Step #1: Choose Bloggers to Contact

Make a quick list of the blogs you visit or comment on and start there. Then add the blogs that cover topics in your industry (this might take a little research, like googling "concrete blogs" to find related sites or maybe an existing list of them). And yes, there are even blogs about concrete. And once you find one good blog, look at their "blog roll" (if they have one) to find other relevant blogs.

Then, think of any blogs that your customers would be following -- where it would make sense for your company or product to be mentioned. Now you have your contact list. You only need 20-30 to start.

If you're also going for search engine optimization benefits, you might take the Page Rank of the different blogs into account. But the main benefit of being mentioned is direct traffic -- people reading about you and then clicking a link to your website.

The next step is to get the contact information of the person with whom you want to get in touch on each blog. Usually, this will be the one blogger who does most of the writing as well as managing everything else. But the larger blogs often have several writers and a team, and you might have to figure out and contact one specific person.

Look on their website's "Contact Us" page and the writers' bio (or "About Me") page to gather their email address and phone numbers. Add this information to your list, which I suggest keeping in a simple spreadsheet.

Step #2: Reach Out With Your Story

Ideally, you can get in touch with the right person prior to pitching them a story idea. The easiest way to do this is to send them a simple email introducing yourself. In your email, you should tell/show them you follow their blog and are a fan. Also, you can and should comment from time to time on their blog. They may see and read your comments or even respond. Any rapport you can build with bloggers in advance of pitching them your idea is helpful.

But when the time comes to pitch your idea, email them something relevant to what their readers want and need.

You can't go wrong with stories or news that would "wow" readers. See what their more popular posts are and find an idea for a similar post that you could be mentioned in. Then email them your idea.

Bloggers often want fresh news to report-when a new startup has kicked off, received funding, launched a new product, or reached some growth milestone.

You can also try calling them on the phone and telling them your idea. Calling will also help you figure out the right person to contact, how to reach them, and also what types of stories they would be most interested in.

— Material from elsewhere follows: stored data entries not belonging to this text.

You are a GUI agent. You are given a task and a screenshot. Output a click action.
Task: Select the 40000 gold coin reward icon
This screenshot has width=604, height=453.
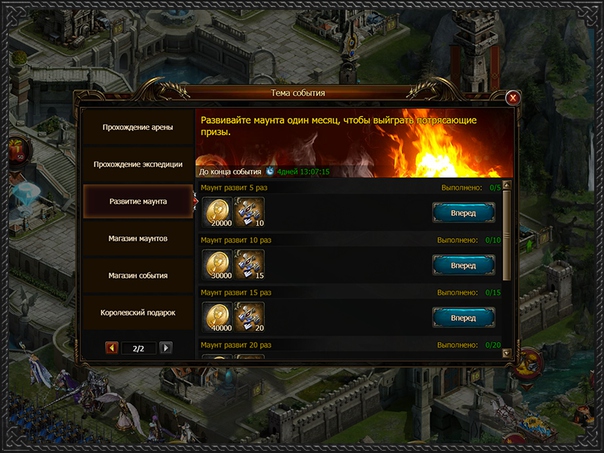click(x=218, y=317)
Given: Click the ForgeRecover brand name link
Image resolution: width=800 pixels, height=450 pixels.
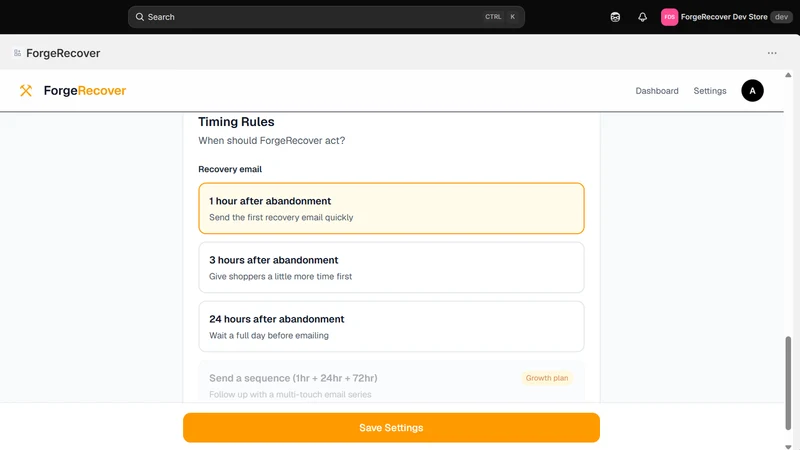Looking at the screenshot, I should point(85,91).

Another way to get noticed is when someone they like and trust contacts them about you. Who do you know that knows this blogger? Search the blogger on LinkedIn to see if you have any connections that could introduce or recommend you.

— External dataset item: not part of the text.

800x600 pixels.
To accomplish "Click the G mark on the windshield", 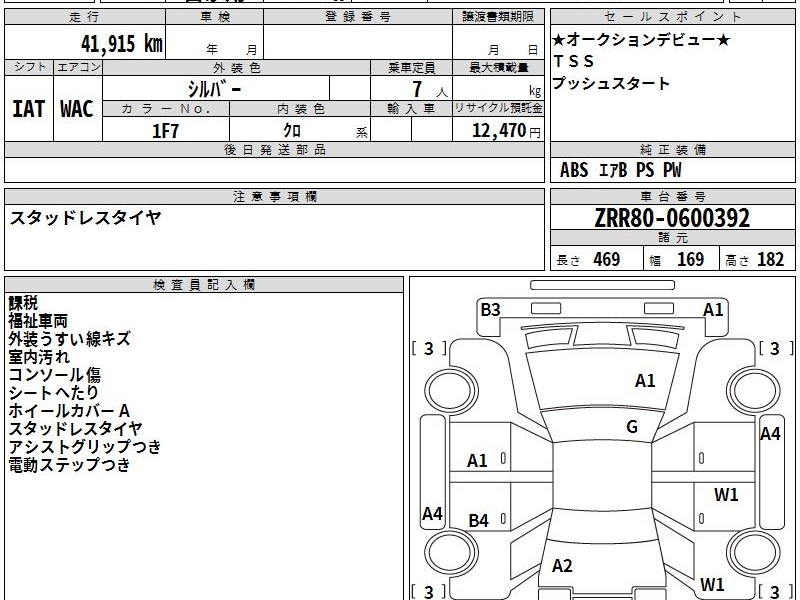I will coord(632,427).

It doesn't take much time to make a list of 20 bloggers and send them all emails. Once you've reached out to all of them, you'll have relationships with them or at least understand how they work more clearly for your next approach.

Try this for yourself and note how many blogs mentioned you, who they were, and how many visitors or links you got to your website as a result. You might find it a much easier strategy than targeting reporters and traditional media journalists.

 

Suggested Resource: Getting bloggers to mention you is one way to get publicity for your company. There are many other ways too. Learn how to easily get tons of publicity for your business with Growthink's Publicity Playbook.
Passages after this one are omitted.